Positive Sleep Cycles

Barriers to Good Sleep

Lack of sleep is a major problem in our society.  The time that our bodies need to recharge is crucial to our physical and mental functioning.  Busy schedules and feeling a need to get more done prevent many people from getting the recommended amount of sleep.  Even when we try, there are obstacles and issues preventing good rest.  Good sleep hygiene and practices are key in getting beneficial sleep.

Do not underestimate routine.  This really is an important concept for good sleep. Our bodies operate on cycles and when that is disrupted, it affects our ability to shut down.  Getting to sleep at a fairly consistent time will help our bodies maintain a healthy cycle and facilitate better sleep.  This holds true for getting up in the morning also.  Sleeping in too much on weekends or days off can tend to throw that rhythm off.  This is one of the reasons people who work shifts may face troubles with sleep, possibly leading to other health issues.

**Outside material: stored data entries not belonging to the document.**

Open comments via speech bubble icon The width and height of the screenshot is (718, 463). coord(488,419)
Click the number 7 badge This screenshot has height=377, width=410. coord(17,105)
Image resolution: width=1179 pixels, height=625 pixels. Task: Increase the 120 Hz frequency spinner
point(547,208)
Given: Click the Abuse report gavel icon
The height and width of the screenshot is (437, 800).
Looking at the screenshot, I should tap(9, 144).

Let go of the electronic devices.  Most doctors or health experts recommend not having your phone or tablet with you when going to bed.  For one thing, receiving various messages or alerts through the night will only serve to wake you periodically.  Also, using the device before bed stimulates the brain, causing confusing signals when your body is trying to settle down.   It is best to have all devices shut down or night right next to you.  Avoid television, turning instead to a book or magazine. 

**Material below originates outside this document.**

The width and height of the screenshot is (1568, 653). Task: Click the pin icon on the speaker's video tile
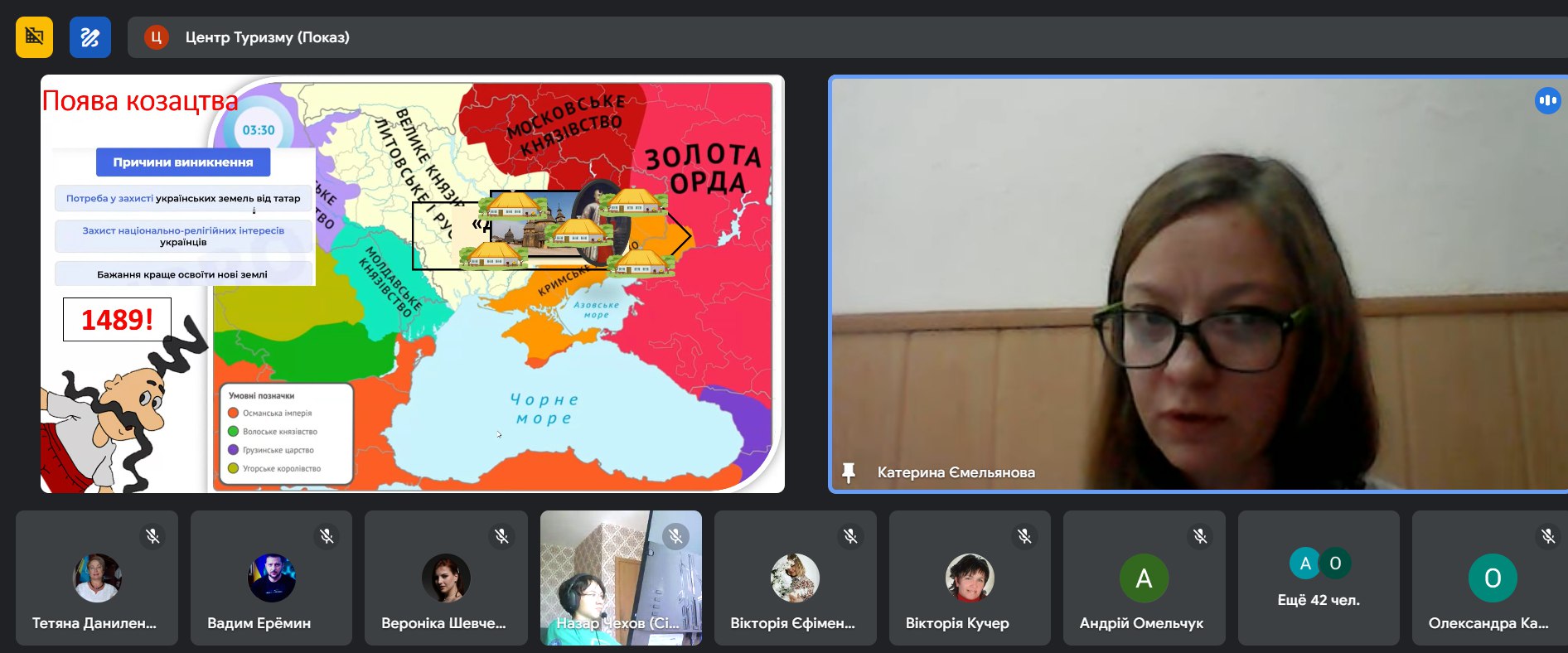tap(848, 472)
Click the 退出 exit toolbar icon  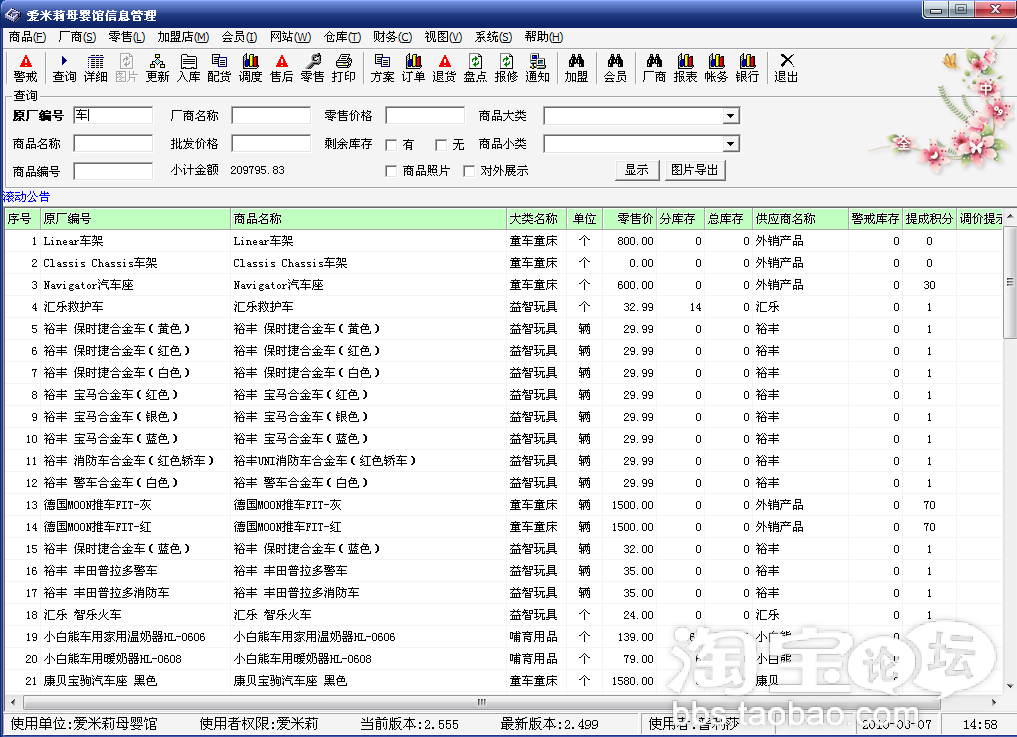pos(786,68)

Lighting is significant in this process as well.  Our bodies are naturally wired to go to sleep when it is dark out.  Minimizing bright lights in our rooms will fall in line with this natural cycle.  Small night lights are ok, but try to avoid one shining directly in the face. 

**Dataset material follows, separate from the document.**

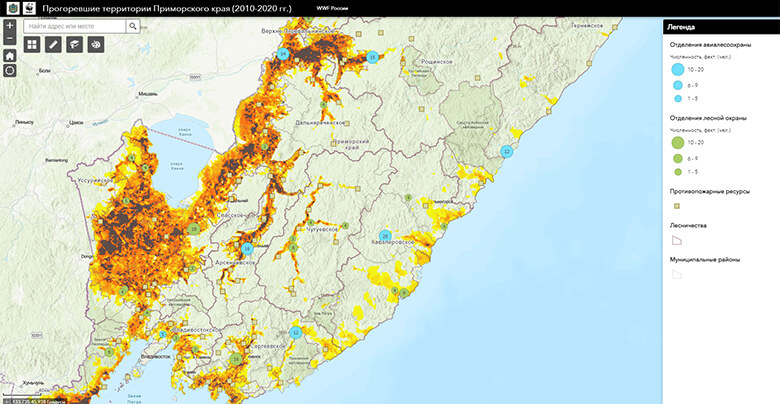The height and width of the screenshot is (404, 780).
Task: Open the third toolbar widget next to ruler
Action: point(74,45)
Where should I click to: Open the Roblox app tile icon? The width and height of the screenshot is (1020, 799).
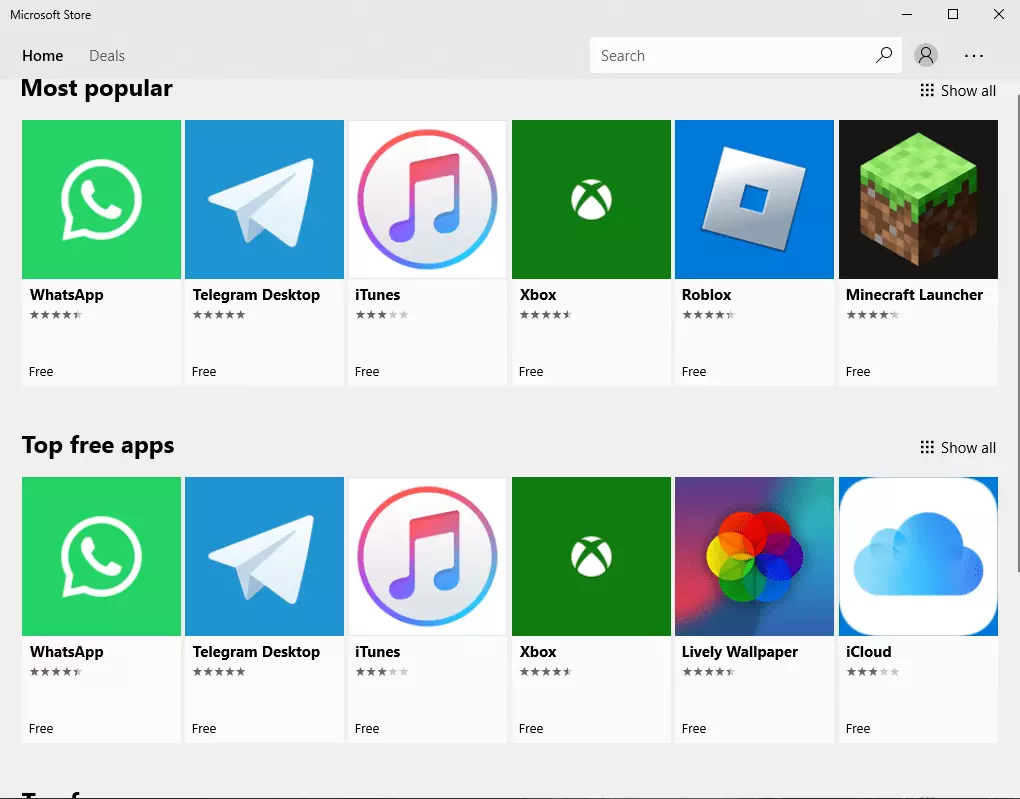tap(754, 199)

Sleep issues due to anxiety or Post Traumatic Stress Disorder are fairly common.  If you find yourself anxious and unable to sleep, seek the source of the anxiety.  If it something within your control, start to formulate a plan to change it.  Start with a “to do list” for the next day.  Set some small goals, write them down, and leave it on a table or counter.  This can help you feel more in control of a situation, which felt out of control.  If you are struggling with nightmares it could help to work on rewriting the story, especially with repeated nightmares.  If you repeatedly think about the ending you would like to see, it may trigger change in your brain. 

It is very important to note that if sleep issues continue as results of possible PTSD or Anxiety disorders you need to contact a therapist or doctor for professional help.  Be aware of physical health issues affecting sleep as well.  Take action to contact your doctor should these continue. Ongoing sleep issue will only worsen these issues or lead to further mental health difficulties.